== Task brief ==
Repeat the entries below, from the line holding "[Advertisement] (410, 990)" through the line holding "פורום SketchUp (418, 2523)", inclusive, keeping every character unchanged.

== Provided records ==
____

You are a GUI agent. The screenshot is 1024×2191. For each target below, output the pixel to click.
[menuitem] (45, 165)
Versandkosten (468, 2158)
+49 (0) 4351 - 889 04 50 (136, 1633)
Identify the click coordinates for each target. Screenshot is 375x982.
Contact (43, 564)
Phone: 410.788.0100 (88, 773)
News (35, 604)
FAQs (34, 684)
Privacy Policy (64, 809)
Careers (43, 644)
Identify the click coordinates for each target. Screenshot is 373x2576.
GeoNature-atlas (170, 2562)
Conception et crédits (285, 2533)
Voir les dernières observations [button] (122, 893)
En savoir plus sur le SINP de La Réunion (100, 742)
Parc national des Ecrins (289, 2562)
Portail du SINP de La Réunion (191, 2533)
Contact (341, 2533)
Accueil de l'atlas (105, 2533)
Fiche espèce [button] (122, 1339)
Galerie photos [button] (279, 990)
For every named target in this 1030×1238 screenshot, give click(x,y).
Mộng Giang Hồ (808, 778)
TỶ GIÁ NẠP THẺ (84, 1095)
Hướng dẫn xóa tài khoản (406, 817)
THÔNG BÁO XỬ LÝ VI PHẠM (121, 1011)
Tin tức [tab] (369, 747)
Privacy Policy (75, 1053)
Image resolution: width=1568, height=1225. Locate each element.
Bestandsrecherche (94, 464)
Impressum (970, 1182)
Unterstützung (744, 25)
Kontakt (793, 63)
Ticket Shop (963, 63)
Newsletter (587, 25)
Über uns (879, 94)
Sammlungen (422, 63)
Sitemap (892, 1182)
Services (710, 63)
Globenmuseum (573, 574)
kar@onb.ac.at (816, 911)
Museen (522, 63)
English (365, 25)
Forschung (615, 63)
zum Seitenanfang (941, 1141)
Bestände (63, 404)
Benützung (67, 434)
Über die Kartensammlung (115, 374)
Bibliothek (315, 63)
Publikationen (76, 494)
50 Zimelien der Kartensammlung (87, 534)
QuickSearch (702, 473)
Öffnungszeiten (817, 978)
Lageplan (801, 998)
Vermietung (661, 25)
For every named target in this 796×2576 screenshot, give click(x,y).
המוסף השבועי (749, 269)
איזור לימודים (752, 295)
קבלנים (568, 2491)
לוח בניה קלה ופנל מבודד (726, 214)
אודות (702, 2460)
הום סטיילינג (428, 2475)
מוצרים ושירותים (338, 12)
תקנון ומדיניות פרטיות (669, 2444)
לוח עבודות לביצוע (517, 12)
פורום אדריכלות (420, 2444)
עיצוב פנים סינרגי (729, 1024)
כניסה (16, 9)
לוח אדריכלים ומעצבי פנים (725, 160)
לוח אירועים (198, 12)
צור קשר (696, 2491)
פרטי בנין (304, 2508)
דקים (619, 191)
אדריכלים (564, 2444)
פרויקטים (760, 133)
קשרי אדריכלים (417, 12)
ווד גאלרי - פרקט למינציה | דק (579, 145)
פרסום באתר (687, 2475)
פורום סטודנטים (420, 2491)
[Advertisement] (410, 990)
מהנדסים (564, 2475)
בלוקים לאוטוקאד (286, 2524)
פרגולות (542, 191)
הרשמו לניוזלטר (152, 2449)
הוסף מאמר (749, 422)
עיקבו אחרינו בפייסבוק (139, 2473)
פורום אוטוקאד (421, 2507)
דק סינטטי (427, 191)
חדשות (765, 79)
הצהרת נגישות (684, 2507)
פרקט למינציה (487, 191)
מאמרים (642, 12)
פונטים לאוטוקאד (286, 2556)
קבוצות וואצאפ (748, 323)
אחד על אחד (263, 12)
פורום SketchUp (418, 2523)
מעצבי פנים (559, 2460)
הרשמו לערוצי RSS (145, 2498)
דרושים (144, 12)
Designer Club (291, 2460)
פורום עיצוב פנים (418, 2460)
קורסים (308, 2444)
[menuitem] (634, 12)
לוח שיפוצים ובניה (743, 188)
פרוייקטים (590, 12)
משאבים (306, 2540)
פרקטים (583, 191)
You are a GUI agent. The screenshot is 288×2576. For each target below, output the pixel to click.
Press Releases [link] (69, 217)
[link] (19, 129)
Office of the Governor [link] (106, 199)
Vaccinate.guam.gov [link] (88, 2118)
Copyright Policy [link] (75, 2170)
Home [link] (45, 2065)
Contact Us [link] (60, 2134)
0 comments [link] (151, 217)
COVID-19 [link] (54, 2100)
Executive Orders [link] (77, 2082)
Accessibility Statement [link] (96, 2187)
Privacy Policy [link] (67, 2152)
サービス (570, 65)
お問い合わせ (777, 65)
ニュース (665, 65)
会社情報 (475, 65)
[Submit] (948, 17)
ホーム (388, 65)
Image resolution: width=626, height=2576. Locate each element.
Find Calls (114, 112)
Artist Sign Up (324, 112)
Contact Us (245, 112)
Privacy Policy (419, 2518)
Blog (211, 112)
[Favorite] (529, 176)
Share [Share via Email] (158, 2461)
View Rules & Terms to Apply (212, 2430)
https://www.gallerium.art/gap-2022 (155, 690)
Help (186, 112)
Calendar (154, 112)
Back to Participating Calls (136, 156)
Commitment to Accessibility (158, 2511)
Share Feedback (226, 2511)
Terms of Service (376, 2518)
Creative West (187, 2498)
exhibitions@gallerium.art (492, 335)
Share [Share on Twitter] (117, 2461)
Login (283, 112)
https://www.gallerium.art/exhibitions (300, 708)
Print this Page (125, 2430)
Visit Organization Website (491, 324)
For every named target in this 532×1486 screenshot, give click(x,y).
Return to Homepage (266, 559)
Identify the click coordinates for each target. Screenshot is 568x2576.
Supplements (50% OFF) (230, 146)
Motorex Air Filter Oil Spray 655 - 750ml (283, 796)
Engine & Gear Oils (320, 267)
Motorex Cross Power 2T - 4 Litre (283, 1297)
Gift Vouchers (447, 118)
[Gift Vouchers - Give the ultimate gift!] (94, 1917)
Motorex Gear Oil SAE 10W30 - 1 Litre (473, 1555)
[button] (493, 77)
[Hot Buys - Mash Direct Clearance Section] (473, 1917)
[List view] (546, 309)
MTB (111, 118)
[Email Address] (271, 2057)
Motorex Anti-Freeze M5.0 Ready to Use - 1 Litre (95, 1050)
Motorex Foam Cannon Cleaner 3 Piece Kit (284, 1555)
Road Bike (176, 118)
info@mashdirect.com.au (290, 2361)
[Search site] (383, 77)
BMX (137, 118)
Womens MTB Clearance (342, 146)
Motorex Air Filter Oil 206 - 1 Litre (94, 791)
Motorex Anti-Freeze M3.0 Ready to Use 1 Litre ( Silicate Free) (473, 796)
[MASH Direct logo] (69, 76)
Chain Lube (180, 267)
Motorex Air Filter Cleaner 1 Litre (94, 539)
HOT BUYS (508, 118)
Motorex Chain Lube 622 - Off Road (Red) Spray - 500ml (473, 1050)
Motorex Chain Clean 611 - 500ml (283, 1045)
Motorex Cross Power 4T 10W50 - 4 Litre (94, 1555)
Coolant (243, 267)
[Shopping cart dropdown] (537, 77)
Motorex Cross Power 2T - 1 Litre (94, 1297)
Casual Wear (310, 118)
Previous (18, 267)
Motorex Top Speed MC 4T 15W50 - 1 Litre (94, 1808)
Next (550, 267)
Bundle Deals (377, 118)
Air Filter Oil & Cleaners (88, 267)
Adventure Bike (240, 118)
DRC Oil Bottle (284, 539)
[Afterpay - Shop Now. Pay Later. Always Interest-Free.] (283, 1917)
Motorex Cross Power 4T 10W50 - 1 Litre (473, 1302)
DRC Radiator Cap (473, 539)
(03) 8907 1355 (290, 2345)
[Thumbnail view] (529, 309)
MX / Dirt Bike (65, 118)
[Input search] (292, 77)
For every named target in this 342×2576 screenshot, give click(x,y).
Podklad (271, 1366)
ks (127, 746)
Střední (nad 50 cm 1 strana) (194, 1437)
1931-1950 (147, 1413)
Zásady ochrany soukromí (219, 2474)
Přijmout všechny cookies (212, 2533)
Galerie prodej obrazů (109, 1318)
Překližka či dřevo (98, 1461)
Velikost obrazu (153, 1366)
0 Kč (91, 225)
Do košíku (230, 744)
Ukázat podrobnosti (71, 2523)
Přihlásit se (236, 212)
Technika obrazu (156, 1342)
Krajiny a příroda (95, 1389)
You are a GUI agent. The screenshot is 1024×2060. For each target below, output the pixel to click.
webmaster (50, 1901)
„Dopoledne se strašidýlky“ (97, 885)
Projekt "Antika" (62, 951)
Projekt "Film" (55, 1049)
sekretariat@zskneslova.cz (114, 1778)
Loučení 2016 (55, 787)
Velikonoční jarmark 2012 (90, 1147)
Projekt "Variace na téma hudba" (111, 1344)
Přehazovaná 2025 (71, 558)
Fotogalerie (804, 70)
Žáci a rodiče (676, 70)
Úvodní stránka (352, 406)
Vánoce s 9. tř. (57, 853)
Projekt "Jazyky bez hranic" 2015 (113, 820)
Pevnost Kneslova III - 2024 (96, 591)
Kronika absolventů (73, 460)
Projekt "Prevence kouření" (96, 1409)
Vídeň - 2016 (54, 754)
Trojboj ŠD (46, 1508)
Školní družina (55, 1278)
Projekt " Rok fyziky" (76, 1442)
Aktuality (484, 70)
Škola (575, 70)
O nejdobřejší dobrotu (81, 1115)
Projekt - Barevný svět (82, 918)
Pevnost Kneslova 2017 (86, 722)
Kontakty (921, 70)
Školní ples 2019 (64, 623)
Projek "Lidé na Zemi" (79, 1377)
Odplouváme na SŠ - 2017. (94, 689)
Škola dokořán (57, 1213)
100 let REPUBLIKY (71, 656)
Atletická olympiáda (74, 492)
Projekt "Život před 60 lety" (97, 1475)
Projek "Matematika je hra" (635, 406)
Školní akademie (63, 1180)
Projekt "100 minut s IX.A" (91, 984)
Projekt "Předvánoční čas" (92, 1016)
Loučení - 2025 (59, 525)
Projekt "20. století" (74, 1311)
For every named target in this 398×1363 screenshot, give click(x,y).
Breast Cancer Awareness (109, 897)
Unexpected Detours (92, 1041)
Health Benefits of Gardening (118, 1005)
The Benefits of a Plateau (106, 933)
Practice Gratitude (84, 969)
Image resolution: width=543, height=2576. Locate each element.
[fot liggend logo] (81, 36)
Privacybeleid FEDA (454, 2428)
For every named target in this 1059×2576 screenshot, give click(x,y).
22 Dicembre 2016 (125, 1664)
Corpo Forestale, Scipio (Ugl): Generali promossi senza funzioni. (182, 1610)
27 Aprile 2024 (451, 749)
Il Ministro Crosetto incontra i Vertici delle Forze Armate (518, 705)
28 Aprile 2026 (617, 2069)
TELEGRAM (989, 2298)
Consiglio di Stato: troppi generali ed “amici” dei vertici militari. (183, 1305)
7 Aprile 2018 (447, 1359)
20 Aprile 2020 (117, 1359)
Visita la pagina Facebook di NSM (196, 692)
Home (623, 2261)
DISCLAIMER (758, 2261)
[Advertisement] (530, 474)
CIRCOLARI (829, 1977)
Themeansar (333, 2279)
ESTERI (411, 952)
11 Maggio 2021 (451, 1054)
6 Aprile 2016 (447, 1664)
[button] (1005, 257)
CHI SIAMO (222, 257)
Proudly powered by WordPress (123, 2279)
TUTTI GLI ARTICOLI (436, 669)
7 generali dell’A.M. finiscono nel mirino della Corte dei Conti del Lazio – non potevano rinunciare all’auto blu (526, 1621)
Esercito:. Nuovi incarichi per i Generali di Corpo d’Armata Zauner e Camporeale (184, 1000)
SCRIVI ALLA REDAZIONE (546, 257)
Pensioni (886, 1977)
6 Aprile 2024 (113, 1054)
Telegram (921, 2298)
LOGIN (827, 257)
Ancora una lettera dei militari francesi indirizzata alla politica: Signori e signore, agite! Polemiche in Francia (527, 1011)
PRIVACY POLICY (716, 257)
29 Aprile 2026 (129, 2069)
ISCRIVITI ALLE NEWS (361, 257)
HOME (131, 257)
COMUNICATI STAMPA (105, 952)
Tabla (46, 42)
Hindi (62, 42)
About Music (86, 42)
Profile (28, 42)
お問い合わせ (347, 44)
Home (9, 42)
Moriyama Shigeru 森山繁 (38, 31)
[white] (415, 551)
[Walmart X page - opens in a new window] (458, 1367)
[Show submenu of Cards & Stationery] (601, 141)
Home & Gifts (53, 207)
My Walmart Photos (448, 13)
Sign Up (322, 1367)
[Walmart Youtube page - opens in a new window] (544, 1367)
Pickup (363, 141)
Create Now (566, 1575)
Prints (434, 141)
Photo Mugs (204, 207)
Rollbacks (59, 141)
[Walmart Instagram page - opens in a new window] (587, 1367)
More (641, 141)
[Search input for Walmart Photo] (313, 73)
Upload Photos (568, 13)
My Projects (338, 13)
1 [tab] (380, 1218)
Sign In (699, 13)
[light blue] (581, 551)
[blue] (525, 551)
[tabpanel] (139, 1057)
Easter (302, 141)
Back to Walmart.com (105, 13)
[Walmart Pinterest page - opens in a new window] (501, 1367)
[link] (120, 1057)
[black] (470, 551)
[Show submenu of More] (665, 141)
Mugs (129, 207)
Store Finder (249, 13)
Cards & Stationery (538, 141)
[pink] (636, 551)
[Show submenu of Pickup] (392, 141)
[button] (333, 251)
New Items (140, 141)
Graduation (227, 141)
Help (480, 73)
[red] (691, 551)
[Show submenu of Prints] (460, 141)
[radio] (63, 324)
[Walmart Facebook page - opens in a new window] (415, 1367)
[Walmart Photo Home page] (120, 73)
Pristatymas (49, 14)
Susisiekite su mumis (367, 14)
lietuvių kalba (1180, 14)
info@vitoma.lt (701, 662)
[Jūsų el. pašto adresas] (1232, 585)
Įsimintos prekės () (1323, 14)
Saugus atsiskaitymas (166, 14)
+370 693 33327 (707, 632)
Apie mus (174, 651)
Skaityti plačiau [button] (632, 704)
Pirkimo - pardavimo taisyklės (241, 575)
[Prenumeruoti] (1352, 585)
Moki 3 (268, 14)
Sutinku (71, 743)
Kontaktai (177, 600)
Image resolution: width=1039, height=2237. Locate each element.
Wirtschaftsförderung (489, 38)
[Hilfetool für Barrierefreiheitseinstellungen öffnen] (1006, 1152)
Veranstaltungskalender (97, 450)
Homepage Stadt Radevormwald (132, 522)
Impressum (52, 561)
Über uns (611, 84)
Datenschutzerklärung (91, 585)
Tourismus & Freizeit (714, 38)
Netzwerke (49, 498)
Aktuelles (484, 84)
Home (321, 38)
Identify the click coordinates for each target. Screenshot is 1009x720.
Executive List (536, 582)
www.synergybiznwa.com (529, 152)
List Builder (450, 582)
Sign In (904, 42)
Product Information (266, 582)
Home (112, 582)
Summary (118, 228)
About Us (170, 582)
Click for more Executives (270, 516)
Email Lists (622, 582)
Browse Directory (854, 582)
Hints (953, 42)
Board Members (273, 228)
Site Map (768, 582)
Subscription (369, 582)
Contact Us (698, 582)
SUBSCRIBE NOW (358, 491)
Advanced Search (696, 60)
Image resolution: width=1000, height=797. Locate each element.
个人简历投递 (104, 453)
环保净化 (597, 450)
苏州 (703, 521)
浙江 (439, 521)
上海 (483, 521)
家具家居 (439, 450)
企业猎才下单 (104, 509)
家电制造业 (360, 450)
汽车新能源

____

== Correct result ==
[Advertisement] (410, 990)
מהנדסים (564, 2475)
בלוקים לאוטוקאד (286, 2524)
פרגולות (542, 191)
הרשמו לניוזלטר (152, 2449)
הוסף מאמר (749, 422)
עיקבו אחרינו בפייסבוק (139, 2473)
פורום אוטוקאד (421, 2507)
דק סינטטי (427, 191)
חדשות (765, 79)
הצהרת נגישות (684, 2507)
פרקט למינציה (487, 191)
מאמרים (642, 12)
פונטים לאוטוקאד (286, 2556)
קבוצות וואצאפ (748, 323)
אחד על אחד (263, 12)
פורום SketchUp (418, 2523)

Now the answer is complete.